[Dataset records]:
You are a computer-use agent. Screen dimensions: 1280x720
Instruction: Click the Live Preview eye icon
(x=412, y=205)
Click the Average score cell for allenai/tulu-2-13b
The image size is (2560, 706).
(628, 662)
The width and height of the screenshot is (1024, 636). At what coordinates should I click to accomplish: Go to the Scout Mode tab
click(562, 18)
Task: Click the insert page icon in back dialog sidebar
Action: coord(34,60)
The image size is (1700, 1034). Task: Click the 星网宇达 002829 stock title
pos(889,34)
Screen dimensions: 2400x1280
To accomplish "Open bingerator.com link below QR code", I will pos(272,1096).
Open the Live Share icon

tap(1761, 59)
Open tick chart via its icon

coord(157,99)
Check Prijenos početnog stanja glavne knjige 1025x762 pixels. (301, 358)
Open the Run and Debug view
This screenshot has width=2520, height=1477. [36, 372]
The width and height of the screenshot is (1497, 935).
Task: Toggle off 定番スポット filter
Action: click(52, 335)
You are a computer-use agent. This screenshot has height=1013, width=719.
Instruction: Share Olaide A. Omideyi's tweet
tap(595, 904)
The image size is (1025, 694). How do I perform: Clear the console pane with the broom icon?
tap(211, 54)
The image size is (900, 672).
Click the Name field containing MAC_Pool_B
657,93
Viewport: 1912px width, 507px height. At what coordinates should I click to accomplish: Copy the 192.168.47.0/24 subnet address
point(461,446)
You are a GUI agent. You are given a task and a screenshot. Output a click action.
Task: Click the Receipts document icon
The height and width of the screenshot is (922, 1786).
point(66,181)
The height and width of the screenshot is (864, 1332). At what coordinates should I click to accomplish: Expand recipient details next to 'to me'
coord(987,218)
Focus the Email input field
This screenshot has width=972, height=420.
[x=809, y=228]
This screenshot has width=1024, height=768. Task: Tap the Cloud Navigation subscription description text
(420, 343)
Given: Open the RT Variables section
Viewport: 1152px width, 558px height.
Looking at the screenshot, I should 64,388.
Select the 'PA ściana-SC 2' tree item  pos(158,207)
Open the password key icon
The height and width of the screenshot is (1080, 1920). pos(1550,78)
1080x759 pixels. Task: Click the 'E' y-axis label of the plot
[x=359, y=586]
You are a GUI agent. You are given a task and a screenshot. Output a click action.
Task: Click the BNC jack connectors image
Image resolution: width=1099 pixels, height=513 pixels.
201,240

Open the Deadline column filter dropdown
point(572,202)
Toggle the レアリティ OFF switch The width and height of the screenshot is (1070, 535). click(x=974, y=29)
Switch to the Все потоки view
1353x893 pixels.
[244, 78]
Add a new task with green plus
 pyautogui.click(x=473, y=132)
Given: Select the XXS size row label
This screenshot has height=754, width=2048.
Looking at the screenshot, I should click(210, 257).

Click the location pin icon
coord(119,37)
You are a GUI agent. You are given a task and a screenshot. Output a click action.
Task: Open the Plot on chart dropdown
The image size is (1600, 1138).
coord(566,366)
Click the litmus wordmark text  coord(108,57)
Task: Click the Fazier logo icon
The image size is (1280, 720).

[Instructions to follow]: Lay out the listing above as a Markdown table with the columns "Row" and "Line", one numbered row per line, and leave out the blank lines.

[Problem solution]:
| Row | Line |
|---|---|
| 1 | You are a computer-use agent. Screen dimensions: 1280x720 |
| 2 | Instruction: Click the Live Preview eye icon |
| 3 | (x=412, y=205) |
| 4 | Click the Average score cell for allenai/tulu-2-13b |
| 5 | The image size is (2560, 706). |
| 6 | (628, 662) |
| 7 | The width and height of the screenshot is (1024, 636). At what coordinates should I click to accomplish: Go to the Scout Mode tab |
| 8 | click(562, 18) |
| 9 | Task: Click the insert page icon in back dialog sidebar |
| 10 | Action: coord(34,60) |
| 11 | The image size is (1700, 1034). Task: Click the 星网宇达 002829 stock title |
| 12 | pos(889,34) |
| 13 | Screen dimensions: 2400x1280 |
| 14 | To accomplish "Open bingerator.com link below QR code", I will pos(272,1096). |
| 15 | Open the Live Share icon |
| 16 | tap(1761, 59) |
| 17 | Open tick chart via its icon |
| 18 | coord(157,99) |
| 19 | Check Prijenos početnog stanja glavne knjige 1025x762 pixels. (301, 358) |
| 20 | Open the Run and Debug view |
| 21 | This screenshot has width=2520, height=1477. [36, 372] |
| 22 | The width and height of the screenshot is (1497, 935). |
| 23 | Task: Toggle off 定番スポット filter |
| 24 | Action: click(52, 335) |
| 25 | You are a computer-use agent. This screenshot has height=1013, width=719. |
| 26 | Instruction: Share Olaide A. Omideyi's tweet |
| 27 | tap(595, 904) |
| 28 | The image size is (1025, 694). How do I perform: Clear the console pane with the broom icon? |
| 29 | tap(211, 54) |
| 30 | The image size is (900, 672). |
| 31 | Click the Name field containing MAC_Pool_B |
| 32 | 657,93 |
| 33 | Viewport: 1912px width, 507px height. At what coordinates should I click to accomplish: Copy the 192.168.47.0/24 subnet address |
| 34 | point(461,446) |
| 35 | You are a GUI agent. You are given a task and a screenshot. Output a click action. |
| 36 | Task: Click the Receipts document icon |
| 37 | The height and width of the screenshot is (922, 1786). |
| 38 | point(66,181) |
| 39 | The height and width of the screenshot is (864, 1332). At what coordinates should I click to accomplish: Expand recipient details next to 'to me' |
| 40 | coord(987,218) |
| 41 | Focus the Email input field |
| 42 | This screenshot has width=972, height=420. |
| 43 | [x=809, y=228] |
| 44 | This screenshot has width=1024, height=768. Task: Tap the Cloud Navigation subscription description text |
| 45 | (420, 343) |
| 46 | Given: Open the RT Variables section |
| 47 | Viewport: 1152px width, 558px height. |
| 48 | Looking at the screenshot, I should 64,388. |
| 49 | Select the 'PA ściana-SC 2' tree item  pos(158,207) |
| 50 | Open the password key icon |
| 51 | The height and width of the screenshot is (1080, 1920). pos(1550,78) |
| 52 | 1080x759 pixels. Task: Click the 'E' y-axis label of the plot |
| 53 | [x=359, y=586] |
| 54 | You are a GUI agent. You are given a task and a screenshot. Output a click action. |
| 55 | Task: Click the BNC jack connectors image |
| 56 | Image resolution: width=1099 pixels, height=513 pixels. |
| 57 | 201,240 |
| 58 | Open the Deadline column filter dropdown |
| 59 | point(572,202) |
| 60 | Toggle the レアリティ OFF switch The width and height of the screenshot is (1070, 535). click(x=974, y=29) |
| 61 | Switch to the Все потоки view |
| 62 | 1353x893 pixels. |
| 63 | [244, 78] |
| 64 | Add a new task with green plus |
| 65 |  pyautogui.click(x=473, y=132) |
| 66 | Given: Select the XXS size row label |
| 67 | This screenshot has height=754, width=2048. |
| 68 | Looking at the screenshot, I should click(210, 257). |
| 69 | Click the location pin icon |
| 70 | coord(119,37) |
| 71 | You are a GUI agent. You are given a task and a screenshot. Output a click action. |
| 72 | Task: Open the Plot on chart dropdown |
| 73 | The image size is (1600, 1138). |
| 74 | coord(566,366) |
| 75 | Click the litmus wordmark text  coord(108,57) |
| 76 | Task: Click the Fazier logo icon |
| 77 | The image size is (1280, 720). |